It is very interesting to observe how often we forget the "why's" as compared to the "what's" when talking about approaches and methods. Today we will tackle one such area that software teams should be very familiar with - system design and what we call the "best practices" of designing code (no irony here, it's just that "best practices" sometimes sounds as an oxymoron really).
Businesses evolve and development teams have to catchup or even drive this constant change implementing new products, maintaining them thru their life cycle, and if possibly, even doing this efficiently. And as complex as code is per se, teams have to not as much try to "design it right first time" but rather learn how to keep it healthy during the life of a product. One of the primary methods to sanitize the "code smells" is refactoring which can be applied at the different levels of abstraction from the entire system point of view up to a very low level (class-, method-, or statement level). The method itself is known for long time and a lot of books and blog posts published on this topic (some of them are worth very high praise like Martin Fowler's "Refactoring" or Bob Martin's "Clean Code", I love these books and I suggest them).

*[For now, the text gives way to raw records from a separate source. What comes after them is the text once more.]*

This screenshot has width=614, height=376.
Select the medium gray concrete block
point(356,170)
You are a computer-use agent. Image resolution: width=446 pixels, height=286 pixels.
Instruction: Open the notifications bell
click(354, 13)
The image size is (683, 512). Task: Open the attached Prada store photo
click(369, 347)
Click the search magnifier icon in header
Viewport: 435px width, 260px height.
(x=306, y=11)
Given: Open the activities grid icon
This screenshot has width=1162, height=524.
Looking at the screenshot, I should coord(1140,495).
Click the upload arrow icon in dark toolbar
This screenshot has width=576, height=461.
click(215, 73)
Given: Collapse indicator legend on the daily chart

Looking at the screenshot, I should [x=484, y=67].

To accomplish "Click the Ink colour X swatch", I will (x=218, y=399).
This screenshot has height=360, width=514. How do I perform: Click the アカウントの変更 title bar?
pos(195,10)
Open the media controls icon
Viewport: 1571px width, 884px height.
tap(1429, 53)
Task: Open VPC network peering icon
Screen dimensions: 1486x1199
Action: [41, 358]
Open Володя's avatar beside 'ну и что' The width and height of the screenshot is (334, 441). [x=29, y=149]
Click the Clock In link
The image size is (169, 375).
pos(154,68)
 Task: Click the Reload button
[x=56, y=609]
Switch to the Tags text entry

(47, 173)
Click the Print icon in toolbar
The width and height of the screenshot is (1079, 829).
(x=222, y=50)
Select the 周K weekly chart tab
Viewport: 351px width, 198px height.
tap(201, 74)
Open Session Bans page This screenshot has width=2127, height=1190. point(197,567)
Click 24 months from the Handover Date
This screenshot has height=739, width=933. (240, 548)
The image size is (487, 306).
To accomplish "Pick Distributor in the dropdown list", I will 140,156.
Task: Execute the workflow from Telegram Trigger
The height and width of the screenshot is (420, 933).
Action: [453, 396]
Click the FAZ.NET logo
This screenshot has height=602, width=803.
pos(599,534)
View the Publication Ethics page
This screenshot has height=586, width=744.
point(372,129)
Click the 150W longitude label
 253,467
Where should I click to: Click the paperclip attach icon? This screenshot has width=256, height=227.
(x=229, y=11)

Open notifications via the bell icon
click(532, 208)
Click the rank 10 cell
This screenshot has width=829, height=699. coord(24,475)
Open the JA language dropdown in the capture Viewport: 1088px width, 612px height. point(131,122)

But here comes one big problem: both the programming paradigms (namely OOP) and refactoring patterns that reflect best practices within these paradigms spawn a gap between what system should do (let's call it scenarios for now; e.g.: "login scenario" or "book a flight scenario") and the way it is implemented. One may say: well, but code is low level of abstraction that implements the much more "abstract" requirements. That is only partially true, as the OO analysis suggests: entities of the business domain should be reflected in the system object model and their behaviors encapsulated respectively. So, in other words, there very likely to be classes like "Account", "Contact", "Lead", "Pipeline" etc if we are implementing a CRM system, for example. Of course there will be more, in fact, a whole bunch of auxiliary objects that perform system level functions (like controlling the UI, accessing external web services, or persisting data to a DB etc), but point is that the domain gets reflected in the code. And that is without doubt a good thing. The Problem is though that neither of these classes (domain entities) directly cause defects in software, defects are not in entities in other words, defects lay in scenarios. And unlike domain entities, that are represented as solid "chunks" of code, scenarios are chaotically spread across the system and involve multiple different entities in different context each time. To illustrate this: if you ask a tester on the team, what's the most severe defect in the current system build, he would say something like: zip code not validating during the sign-up - actually referring to a scenario. Whilst if you ask a developer, where exactly this defect is - it would make her think harder as this scenario is not a kind of specific entity or structure in the code she could logically refer to.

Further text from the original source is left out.